Stored data entries>
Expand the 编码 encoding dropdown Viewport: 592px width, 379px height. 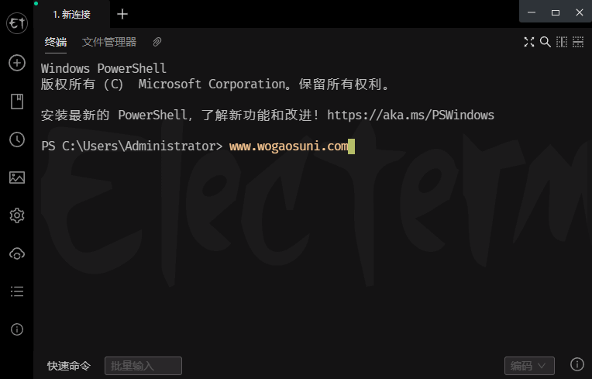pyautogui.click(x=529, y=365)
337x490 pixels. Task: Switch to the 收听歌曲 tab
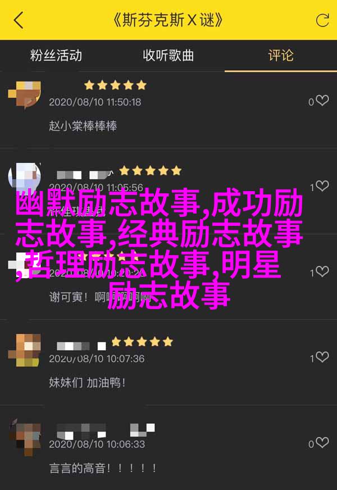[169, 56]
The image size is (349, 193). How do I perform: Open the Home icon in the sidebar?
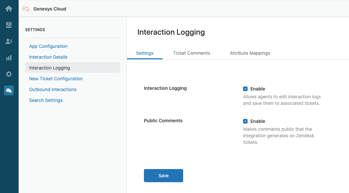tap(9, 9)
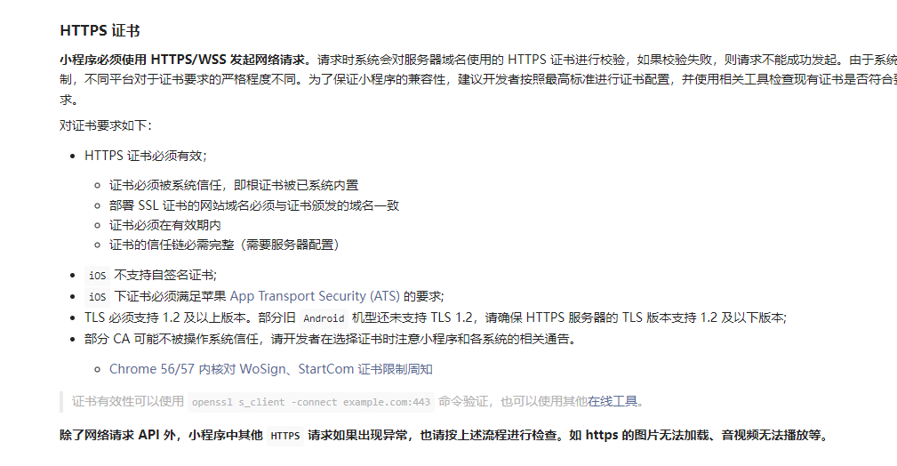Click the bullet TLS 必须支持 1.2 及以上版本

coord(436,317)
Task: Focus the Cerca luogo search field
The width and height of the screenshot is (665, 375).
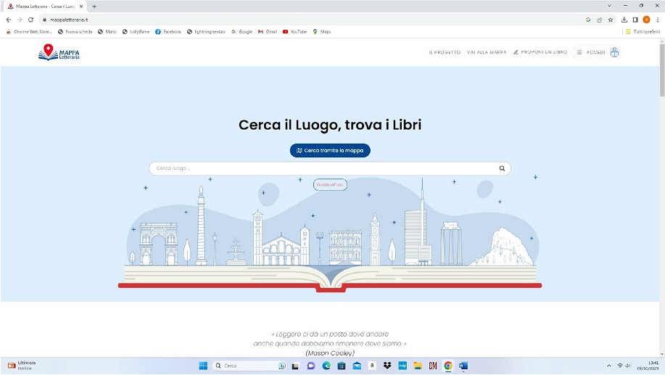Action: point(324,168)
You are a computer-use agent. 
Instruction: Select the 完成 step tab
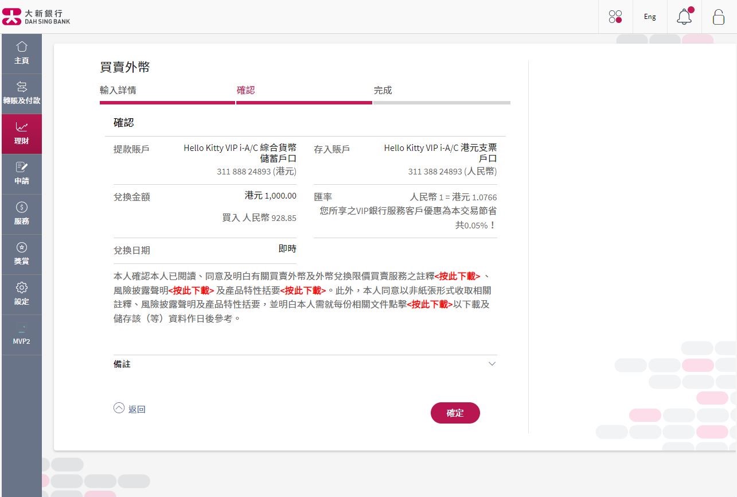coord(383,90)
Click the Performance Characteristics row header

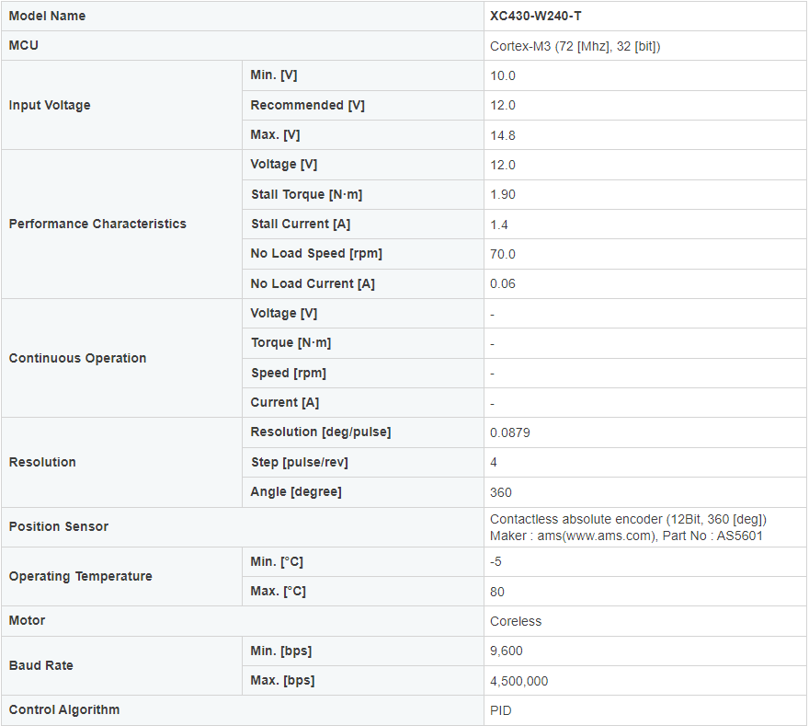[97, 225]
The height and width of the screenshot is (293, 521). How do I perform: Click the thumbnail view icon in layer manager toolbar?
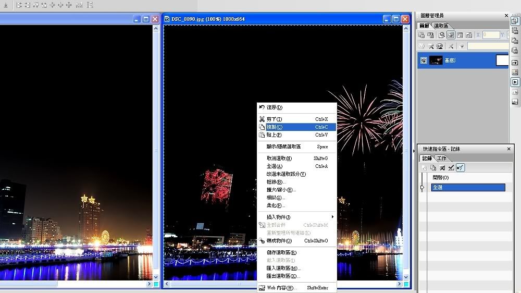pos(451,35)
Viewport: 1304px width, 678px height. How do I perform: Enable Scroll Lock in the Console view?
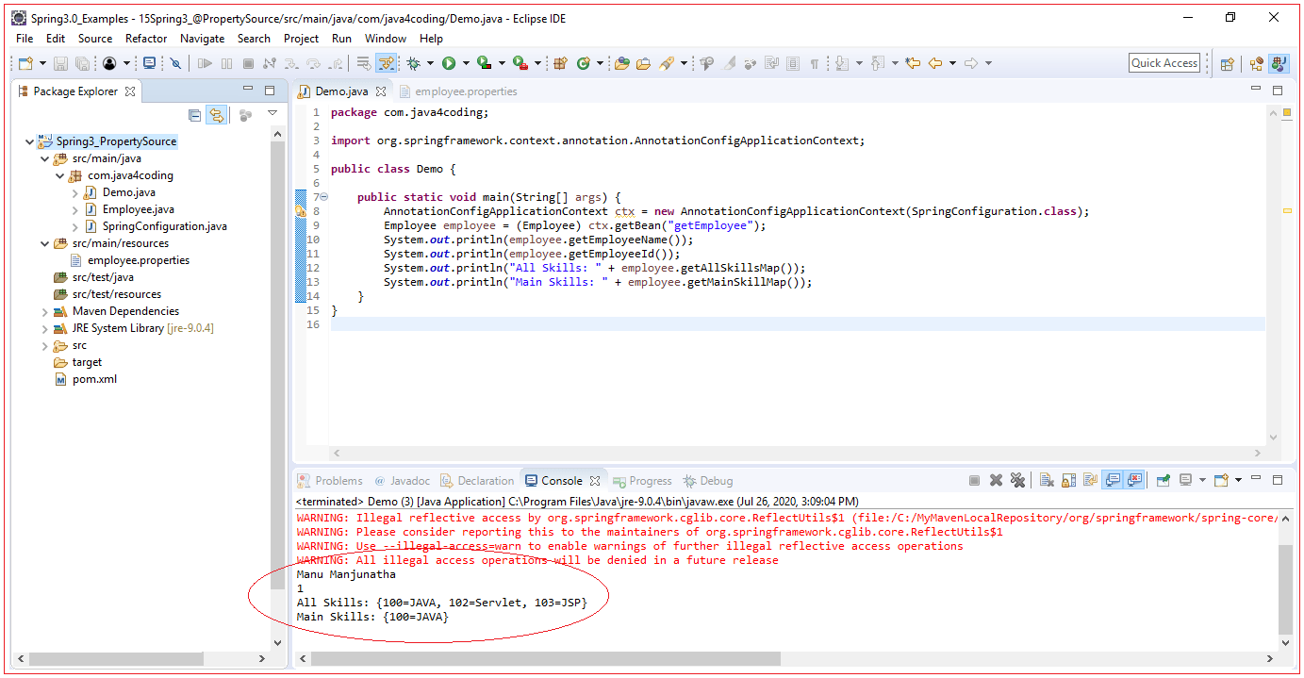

ACTION ITEM> Keep to the lines above from the line with "337x490 pixels. Task: Switch to the 收听歌曲 tab" to the line with "Task: Focus the Cerca luogo search field", and set down exactly those, inclusive, with nothing else and every picture left out.

OUTPUT OF THE EXERCISE>
337x490 pixels. Task: Switch to the 收听歌曲 tab
[169, 56]
The image size is (349, 193). How do I perform: Open the Home icon in the sidebar?
tap(9, 9)
Click the bullet TLS 必须支持 1.2 及以上版本

coord(436,317)
Task: Focus the Cerca luogo search field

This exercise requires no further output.